El acercamiento a la imagen televisiva de Claudia Sheinbaum la hacía ver más grande de lo que es fuera de escena, el blanco de su vestido discretamente floreado proyectaba un rostro más largo y menos rígido de lo que nos dejó acostumbrados en la campaña por los votos, su voz frecuentemente monocorde, plana, sin mayores giros, la mañana del primero de octubre parecía haber quedado atrás y se veía otra Claudia más ligera y enfática, buscando cumplir bien con el ABC del ritual en el recinto legislativo que lucía sobrio, republicano, extrañamente silencioso ante el acto de habilitación como presidenta.
Sheinbaum, una mujer poco dada la gesticulación hacia esfuerzos de relojería para estar a tono con el momento grandilocuente e histórico ante una audiencia mayoritariamente morenista que a cada paso le rendía admiración y aplausos y una oposición respetuosa, apagada, pese a que nunca apareció en un discurso destinado mayoritariamente al elogio del líder y su gobierno.
Desapareció extrañamente la palabra pluralidad del discurso de habilitación, esa que se expresó en las urnas en una proporción de 54/46 y que, curiosamente, no se refleja en la integración del Congreso de la Unión, tampoco en los ocho estados gobernados por la oposición y en los cientos de alcaldías donde destacan las de la Ciudad de México, Nuevo León, Jalisco, Guanajuato, Querétaro y que en un discurso democrático es indispensable para reafirmar la unidad en la diferencia.
En cambio, estaba la noción acrisolada de pueblo, confluencia de todas las voces del país cómo si esa unidad no estuviera a diagnósticos y soluciones a los grandes problemas nacionales. O sea, la presidenta Claudia Sheinbaum invisibilizó la pluralidad cuando una parte de ella estaba en el recinto escuchándola, viendo su celebrado estreno y eso es un mensaje peligroso pensando en un país que reclama la aportación de todos los mexicanos.
Entonces, su discurso podría marcar una línea de lo que será su relación con las oposiciones sean políticas o sociales, salvo que haya detrás una operación de los líderes legislativos morenistas, que lograron poner a buen resguardo el acto republicano y la irrelevancia opositora llamó a la cordura en lugar de “noroñizarse” como afirmó en entrevista el hoy diputado Germán Martínez.
En el ritual presidencial se trata siempre de reforzar una idea de poder, autoridad y en última instancia, de legitimidad de esta nueva mayoría. Vamos, no sólo para cohesionar a los suyos que se dieron cita en los accesos de la sede de San Lázaro y luego en la plancha del Zócalo de la capital, sino al México de la pluralidad, que explica lo que existe en estados y municipios que son la negación de un país de un solo proyecto por más que este cargado de simbolismo.

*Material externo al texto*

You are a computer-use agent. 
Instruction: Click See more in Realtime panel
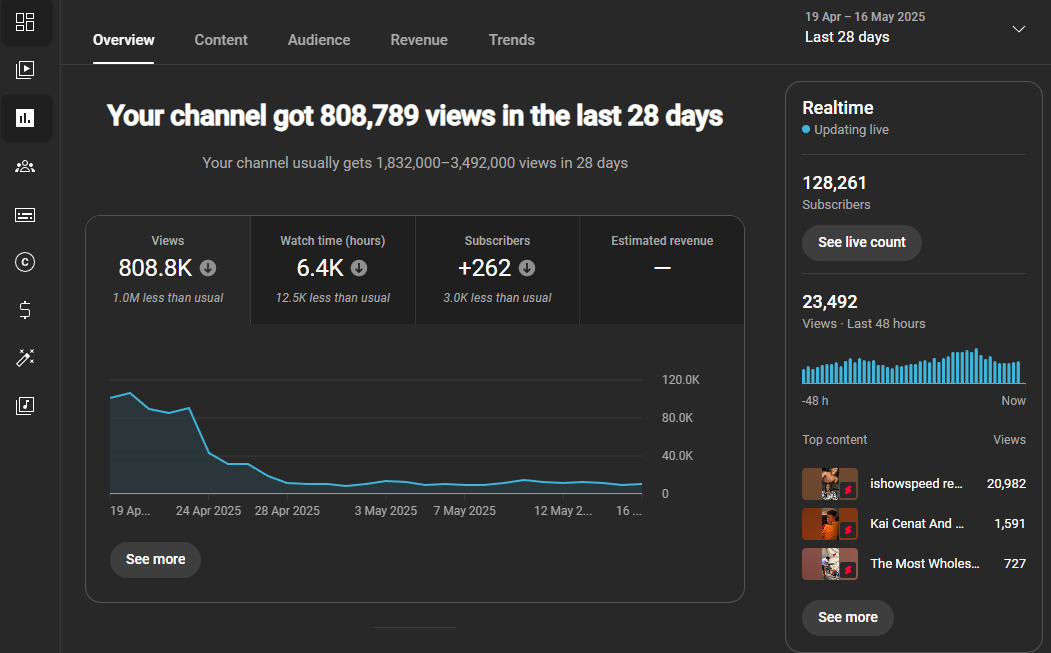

Estuvo, está, en las calles reclamando la independencia del Poder Judicial, exigiendo mejor seguridad pública y la vuelta con vida de los 43 desaparecidos en Ayotzinapa, en el dolor por los cientos de miles de muertos y desaparecidos desde Chiapas hasta Baja California o los afectados por las guerras regionales que acontecen hoy en Sinaloa, pero, mañana, podrían estar en cualquier otro estado que en el fondo es el reclamo de justicia sustantiva que estaba en 1968 y al que en un acto solemne se dieron las disculpas a las familias en un acto protocolario de Estado donde extrañamente quedo a salvo el brazo ejecutor.
Quizá, por eso, las ausencias discursivas cobran especial relevancia frente a los énfasis, las ideas fuerza, el sostenido reconocimiento al personaje que deja el cargo y su legado, que muchos interpretan como que se queda o quieren que se quede en el inconsciente colectivo, cómo antes sucedió con el Lázaro Cárdenas, hoy inmortalizada en escuelas, monumentos, calles…
La regla no escrita era contundente y consistía en que el presidente que terminaba salía discretamente del recinto legislativo para que el nuevo pudiera ejercer plenamente los símbolos del poder y en este caso, todo indica el guion de la continuidad de un proyecto cargado todavía del personaje que se ha ido a Palenque.
Quizá es cuando el principal valor simbólico de Claudia, el ser la primera presidenta de México, que, tantas mujeres y hombres progresistas gozan, se opaca y desde la oposición toda se le exige que haga valer para empoderar realmente a las mujeres que ayer, hoy y mañana lucharan por un país democrático y que representan el 53 por ciento de la población del país se estarían dado los pasos hacia un mejor país porque simplemente las mujeres son otra actitud por todo lo que envuelve en un país como el nuestro.
Y la verdad, dio gusto, ver esa imagen larga saliendo del atril legislativo para el mundo y leer que los titulares de los principales diarios del mundo lo celebren, ahora, la presidenta Sheinbaum está obligada hacerlo valer para todos.